Die Grünen im Saarbrücker Stadtrat sehen in dem geplanten Einkaufscenter in der Nähe des Hauptbahnhofs eine Chance, die Attraktivität Saarbrückens zu steigern. Die Fußgängerzone habe dann an beiden Enden zwei Highlights, mit denen sie punkten könne. Der bau- und verkehrspolitische Sprecher Guido Vogel erklärt hierzu: „Folgt man dem so genannten ‚Knochenprinzip’, das davon ausgeht, dass eine Einkaufsstraße dann besonders gut funktioniert, wenn sie oben und unten ein dickes Ende hat wie ein Knochen, d.h. dass dort Publikumsmagneten platziert sind, muss man das Einkaufscenter befürworten. Es steht damit keinesfalls in Konkurrenz zum St. Johanner Markt, sondern stellt eine sinnvolle Ergänzung dar.“
Das Einkaufszentrum gäbe sicherlich auch einen wichtigen Impuls für die Geschäfte auf der gegenüberliegenden Seite in der Bahnhofstraße. Auch der entstehende Eurobahnhof werde dadurch aufgewertet.

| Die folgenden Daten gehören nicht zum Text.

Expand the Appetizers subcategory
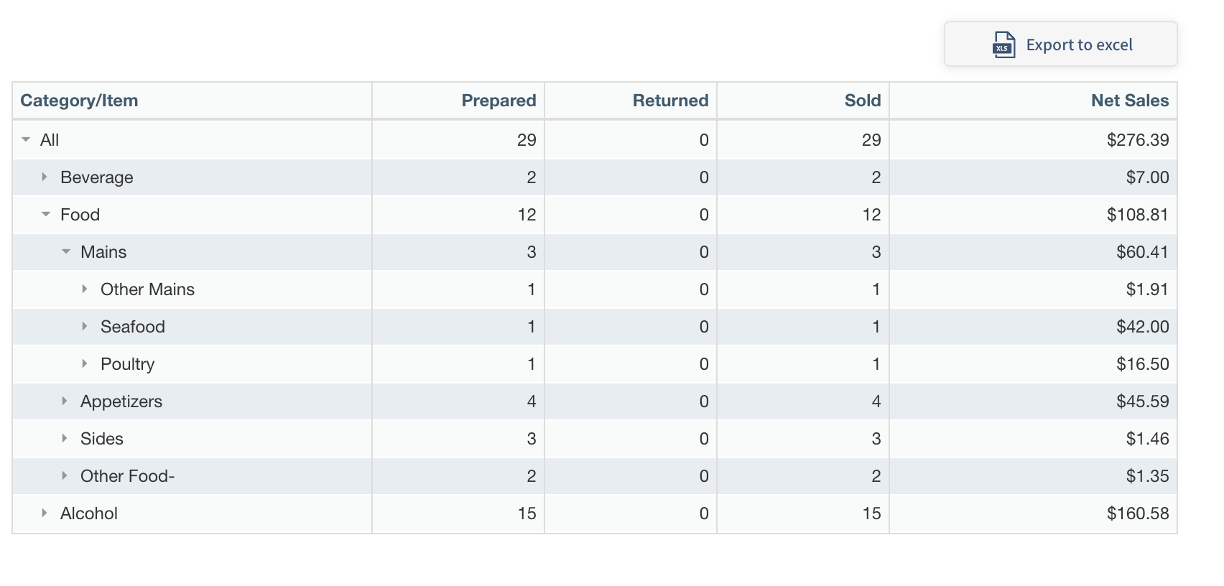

Dennoch müsse man auch darauf achten, dass der Aufwand im richtigen Verhältnis zum Ertrag stehe. Vogel dazu: „Konkret geht es darum, innerstädtische Verkaufsangebote nicht totzuschlagen, sondern sinnvoll zu ergänzen.“ Deshalb müssten die EinzelhändlerInnen bei den weiteren Planungen unbedingt mit ins Boot. Denn Saarbrücken brauche auch weiterhin eine attraktive Einkaufsstraße. Vogel hierzu: „Es bringt Saarbrücken keinen Mehrwert, wenn die Filialisten, die momentan in der Bahnhofstraße ihren Laden haben, in das neue Einkaufszentrum umziehen. Diesen Effekt, den das Saarpark-Center in Neunkirchen gehabt hat, müssen wir in Saarbrücken verhindern.“ Bei der Größenordnung des neuen Einkaufscenters stehe es zu befürchten, dass viele Ketten dorthin umziehen, ohne dass viele neue Geschäfte entstehen. Deshalb sei es dringend geboten, nun EinzelhändlerInnen und Verantwortliche des Einkaufscenters an einen Tisch zu bringen. Sinnvoll und fair fänden es die Grünen, wenn die Filialisten ihre Verträge frühzeitig offen legen würden bevor Geschäfte aus der Stadt „plötzlich“ aus der Bahnhofstraße verschwinden und man sie im neuen Einkaufszentrum wieder findet. Vogel dazu: „Nur wenn die Stadt jetzt rechtzeitig handelt, braucht sie später kein Leerstands-Management zu betreiben.“ In der Pflicht sehen die Grünen auch die City-Management GmbH. „Wenn es nun die City-Management GmbH schon gibt, dann muss sie sich auch um die Integration des neuen Einkaufszentrums kümmern. Es darf nicht passieren, dass das Einkaufszentrum eine Konkurrenzveranstaltung zum Einzelhandel wird.“, so Vogel abschließend.